Down Thomas, Leong Bernard, Hubbard Tim J P
Wellcome Trust Sanger Institute, Hinxton, Cambridge CB10 1SA, UK.
BMC Bioinformatics. 2006 Sep 26;7:419. doi: 10.1186/1471-2105-7-419.
The splicing of RNA transcripts is thought to be partly promoted and regulated by sequences embedded within exons. Known sequences include binding sites for SR proteins, which are thought to mediate interactions between splicing factors bound to the 5' and 3' splice sites. It would be useful to identify further candidate sequences, however identifying them computationally is hard since exon sequences are also constrained by their functional role in coding for proteins.
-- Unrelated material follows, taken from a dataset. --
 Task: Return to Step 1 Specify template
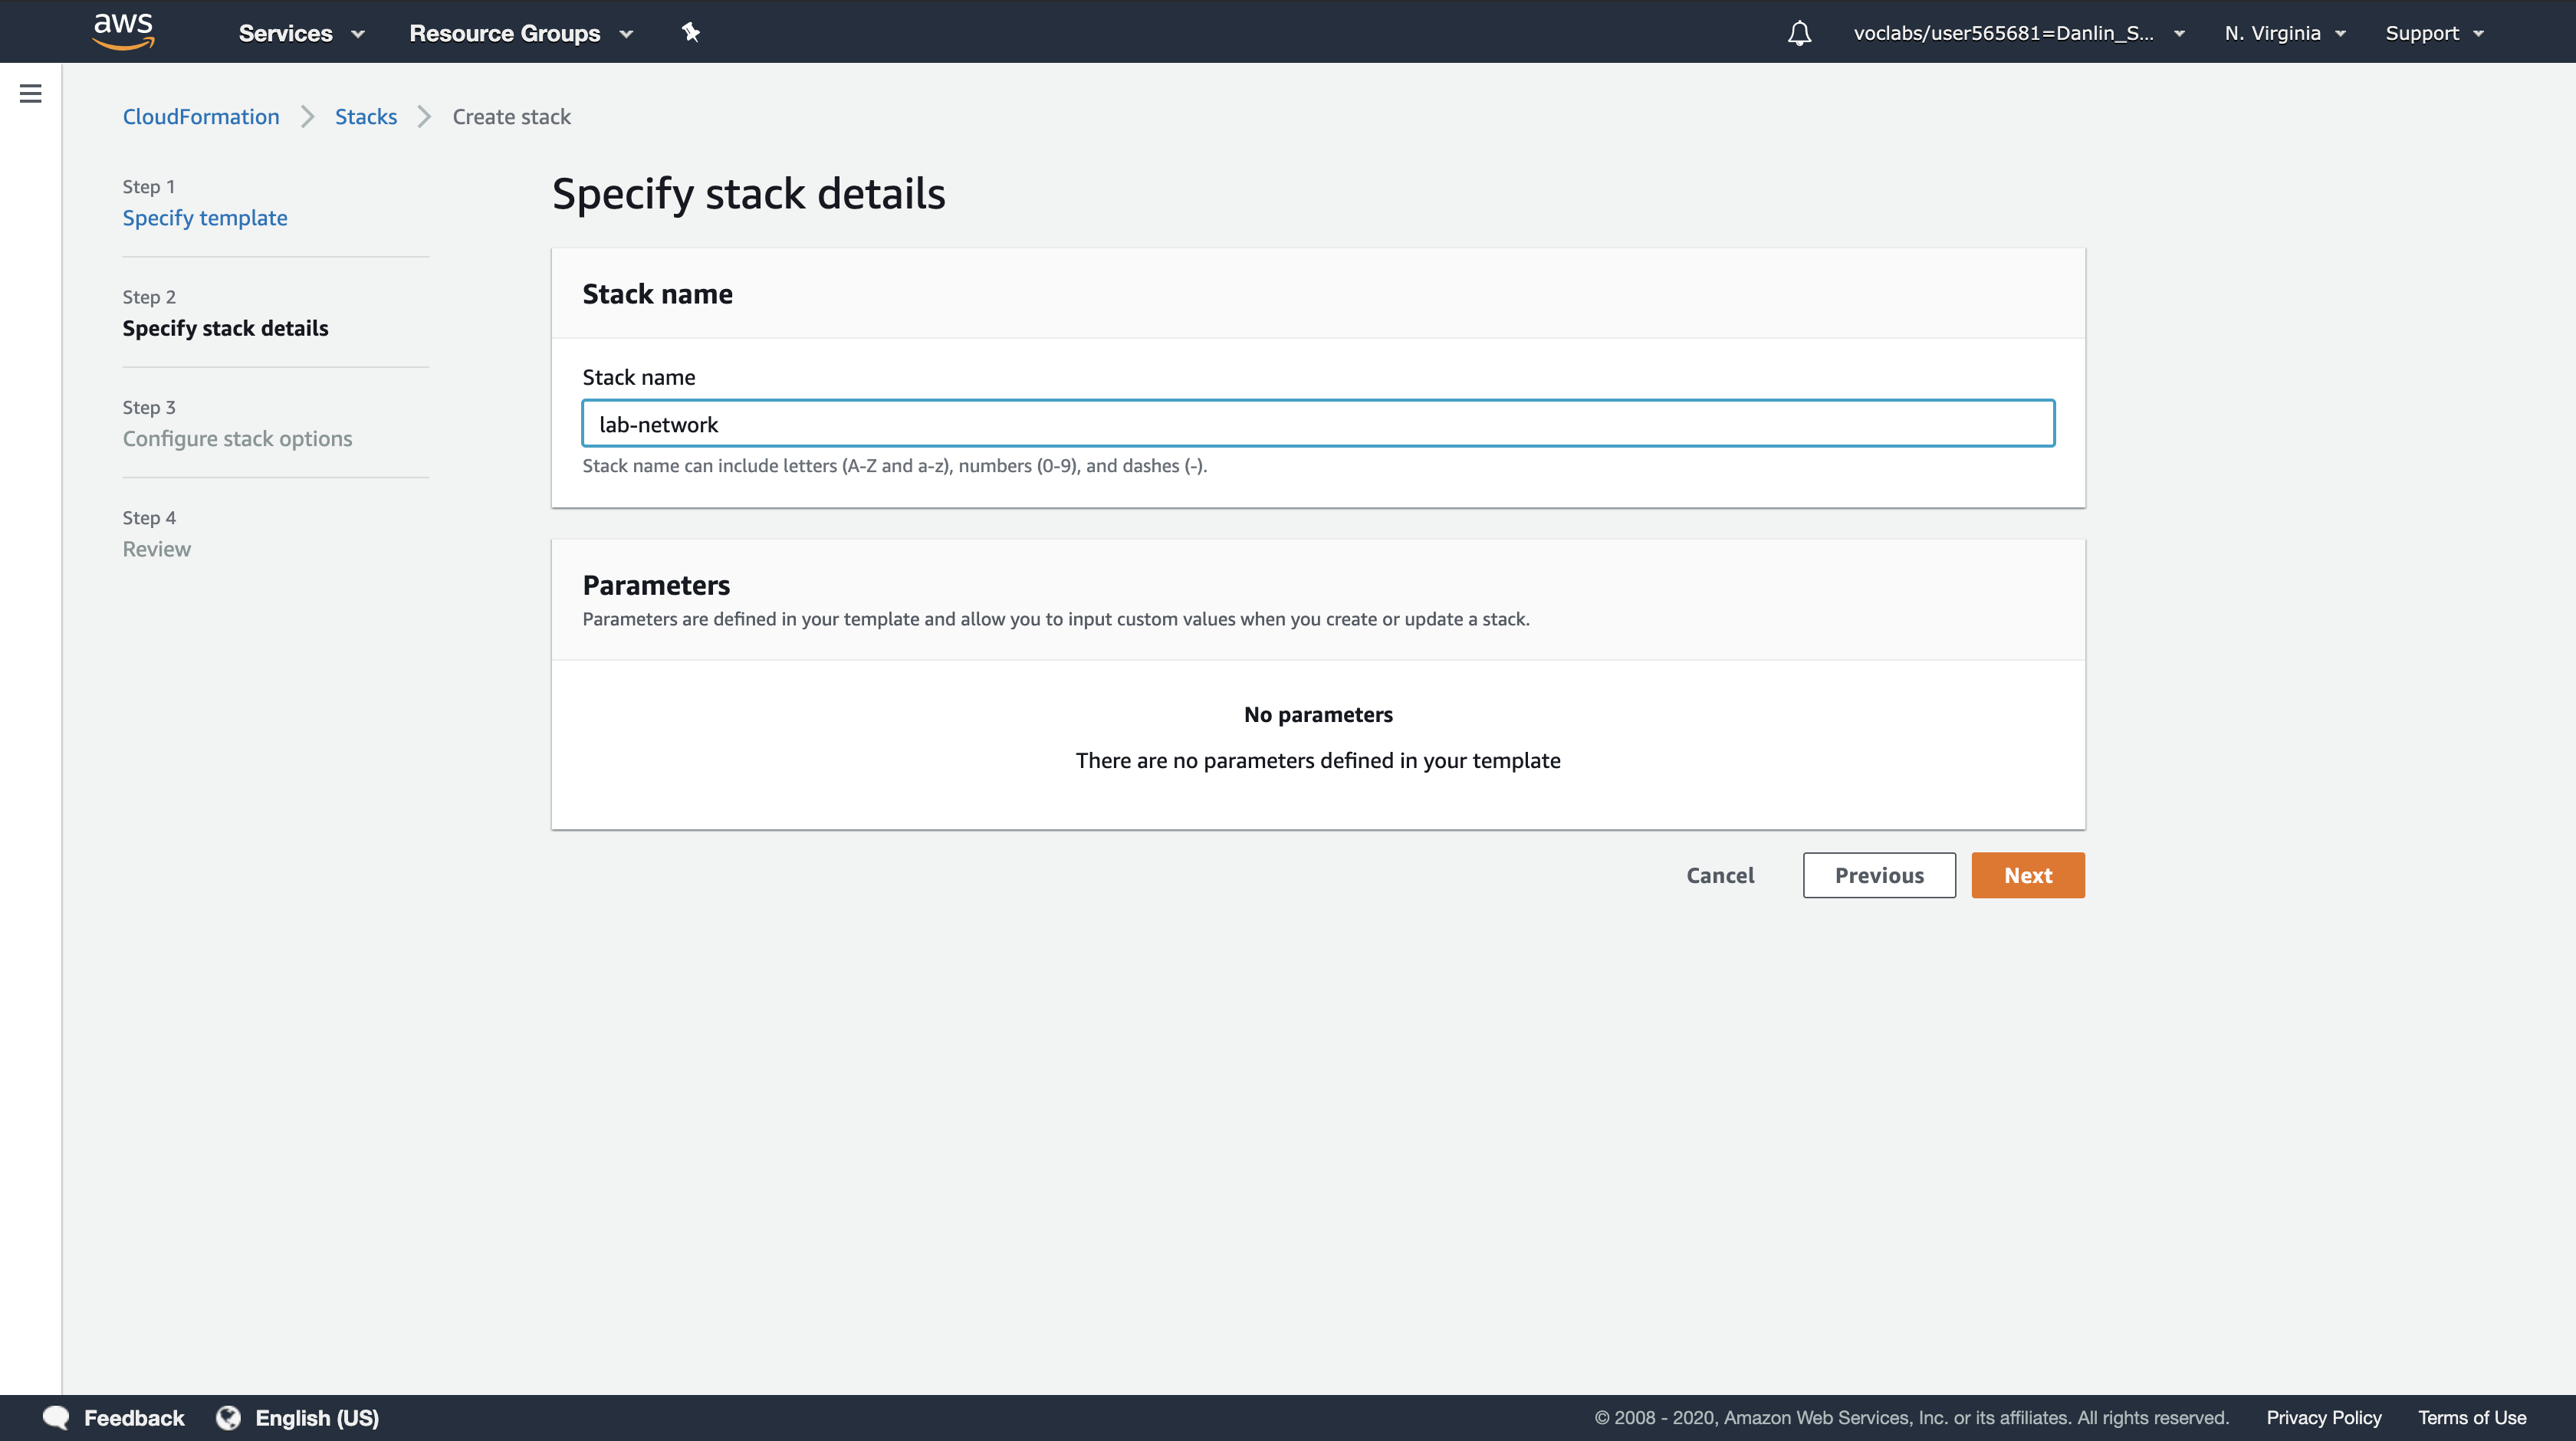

This strategy identified a collection of motifs including several previously reported splice enhancer elements. Although only trained on coding exons, the model discriminates both coding and non-coding exons from intragenic sequence.
We have trained a computational model able to detect signals in coding exons which seem to be orthogonal to the sequences' primary function of coding for proteins. We believe that many of the motifs detected here represent binding sites for both previously unrecognized proteins which influence RNA splicing as well as other regulatory elements.
RNA转录本的剪接被认为部分受到外显子内嵌入序列的促进和调控。已知序列包括SR蛋白的结合位点,这些位点被认为介导了与5'和3'剪接位点结合的剪接因子之间的相互作用。识别更多的候选序列将是有用的,然而,通过计算识别它们很困难,因为外显子序列也受到其在蛋白质编码中的功能作用的限制。
该策略识别出了一组基序,包括几个先前报道的剪接增强子元件。尽管该模型仅在编码外显子上进行训练,但它能够从基因内序列中区分编码外显子和非编码外显子。
我们训练了一个计算模型,该模型能够检测编码外显子中的信号,这些信号似乎与序列编码蛋白质的主要功能无关。我们相信,这里检测到的许多基序代表了影响RNA剪接的先前未识别的蛋白质以及其他调控元件的结合位点。